Sentenza N. 201 del 1970
Corte Costituzionale
Data generale
28/12/1970
Data deposito/pubblicazione
28/12/1970
Data dell'udienza in cui è stato assunto
18/12/1970
MICHELE FRAGALI – Prof. COSTANTINO MORTATI – Prof. GIUSEPPE CHIARELLI
– Dott. GIUSEPPE VERZÌ – Dott. GIOVANNI BATTISTA BENEDETTI – Prof.
FRANCESCO PAOLO BONIFACIO – Dott. LUIGI OGGIONI – Dott. ANGELO DE MARCO
– Avv. ERCOLE ROCCHETTI – Prof. ENZO CAPALOZZA – Prof. VINCENZO
MICHELE TRIMARCHI – Prof. VEZIO CRISAFULLI – Dott. NICOLA REALE –
Prof. PAOLO ROSSI, Giudici,
comma, della legge 5 gennaio 1956, n. 1 (norme integrative della legge
11 gennaio 1951, n. 25, sulla perequazione tributaria), e dell’art.

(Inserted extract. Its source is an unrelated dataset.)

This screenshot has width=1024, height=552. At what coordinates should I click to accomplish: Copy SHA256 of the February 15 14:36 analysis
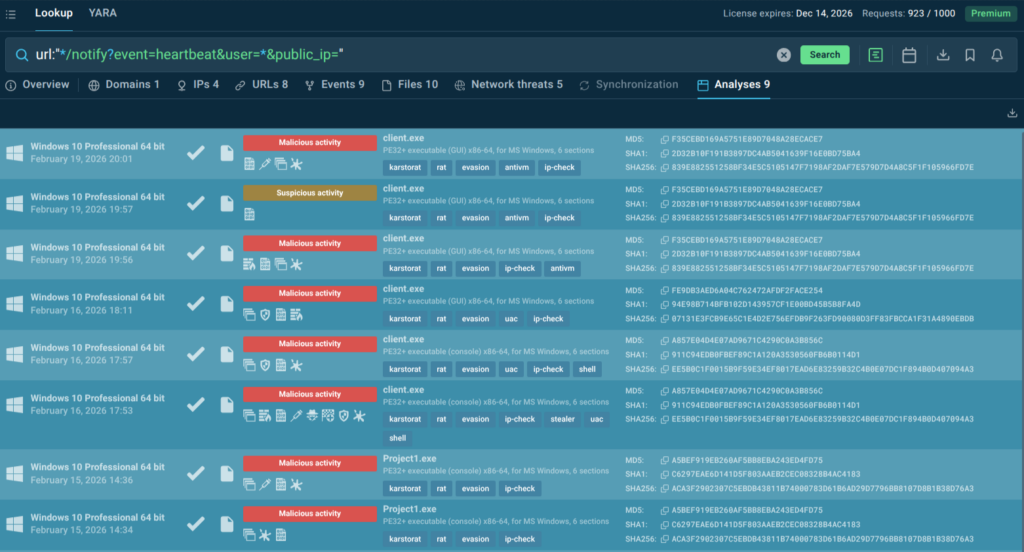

109, lett. c, del d.P.R. 29 gennaio 1958, n. 645 (t.u. delle leggi
sulle imposte dirette), promosso con ordinanza emessa il 21 febbraio
1969 dal tribunale di Ancona nel procedimento civile vertente tra la
società “Rita” e l’Amministrazione delle finanze dello Stato,
iscritta al n. 159 del registro ordinanze 1969 e pubblicata nella
Gazzetta Ufficiale della Repubblica n. 152 del 18 giugno 1969.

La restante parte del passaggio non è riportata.